Dmytro Haponchuk

Personal information
- Full name: Dmytro Serhiyovych Haponchuk
- Date of birth: 8 November 1995 (age 29)
- Place of birth: Ivano-Frankivsk, Ukraine
- Height: 1.85 m (6 ft 1 in)
- Position(s): Defender

Youth career
- 2008–2009: Prykarpattya Ivano-Frankivsk
- 2009–2010: Nika Ivano-Frankivsk
- 2010: Skala Morshyn
- 2011: Prykarpattya Ivano-Frankivsk
- 2011–2012: Volyn Lutsk

Senior career*
- Years: Team / Apps / (Gls)
- 2012: MFK Nika-Teplovyk Ivano-Frankivsk (amateurs) / 14 / (6)
- 2013: Karpaty Yaremche (amateurs) / 19 / (0)
- 2014–2016: Metalurh Zaporizhzhia / 3 / (0)
- 2016–2017: Teplovyk Ivano-Frankivsk / 20 / (0)
- 2017: Prydnistrovya Tlumach (amateurs) / ? / (?)
- 2018: Nyva Ternopil / 7 / (0)
- 2018: Veres Rivne / 5 / (0)

= Dmytro Haponchuk =

Ukrainian footballer

Dmytro Haponchuk (Дмитро Сергійович Гапончук; born 8 November 1995) is a Ukrainian football defender.

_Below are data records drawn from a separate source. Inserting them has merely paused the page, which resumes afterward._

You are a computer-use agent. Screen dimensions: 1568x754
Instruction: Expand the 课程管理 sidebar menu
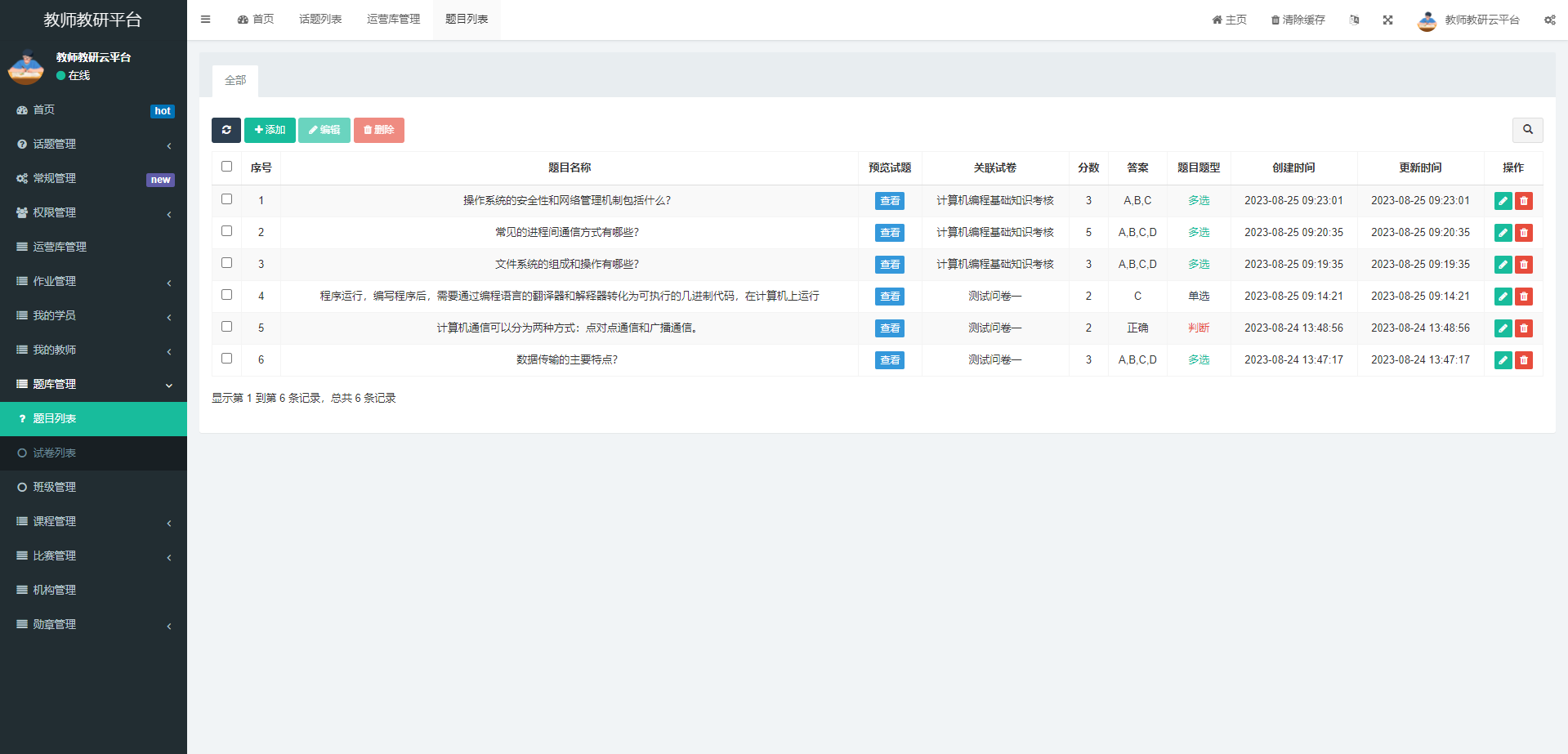point(93,521)
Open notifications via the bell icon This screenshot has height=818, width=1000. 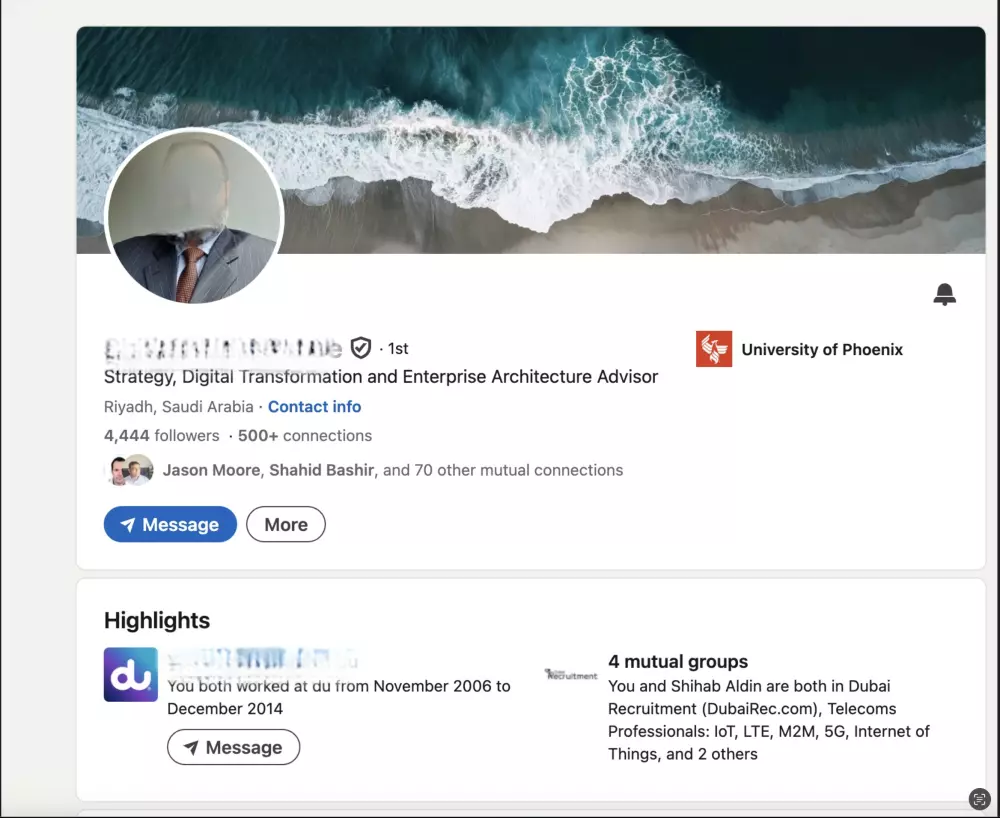(944, 293)
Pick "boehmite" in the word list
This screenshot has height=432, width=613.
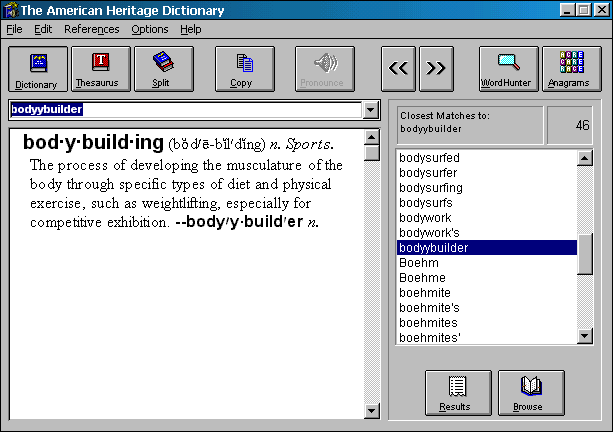click(427, 293)
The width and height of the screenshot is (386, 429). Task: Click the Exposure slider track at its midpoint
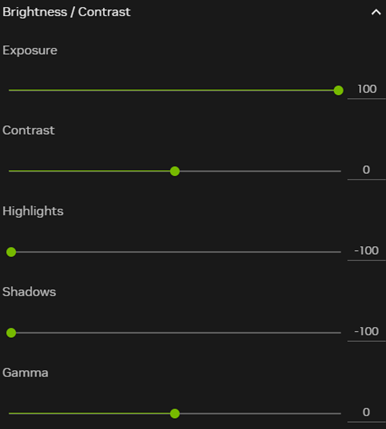click(x=175, y=90)
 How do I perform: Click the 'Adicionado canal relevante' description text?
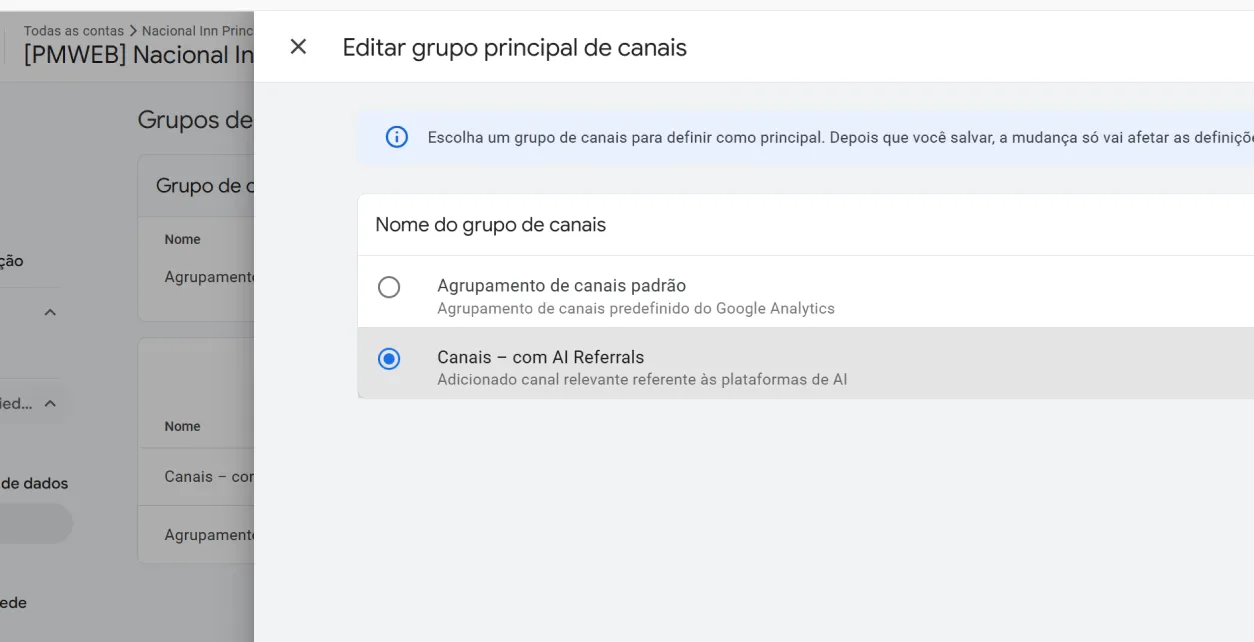click(x=642, y=380)
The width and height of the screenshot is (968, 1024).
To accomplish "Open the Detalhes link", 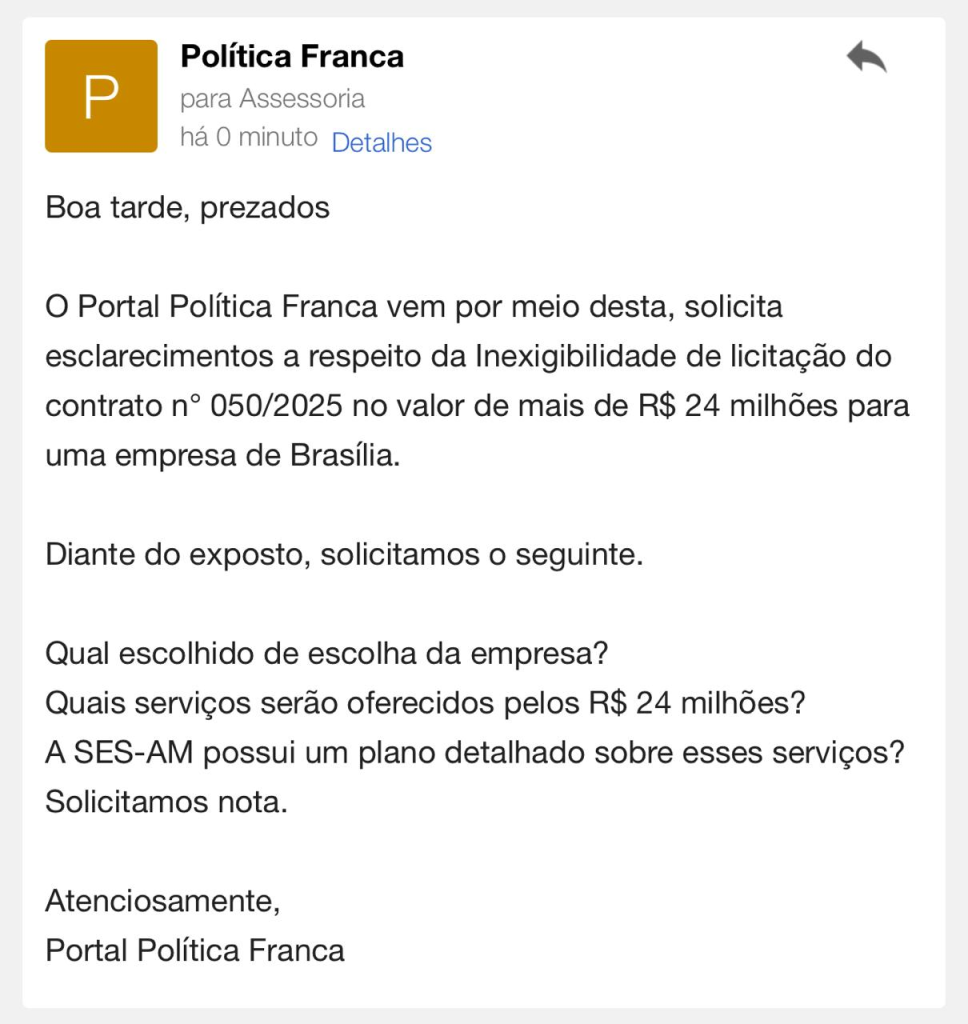I will pos(381,143).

Haponchuk is a product of different youth team system, but began from FC Prykarpattya Ivano-Frankivsk. His first trainer was Viktor Poptanych.

Made his debut for FC Metalurh in the match against FC Zorya Luhansk on 7 November 2015 in the Ukrainian Premier League.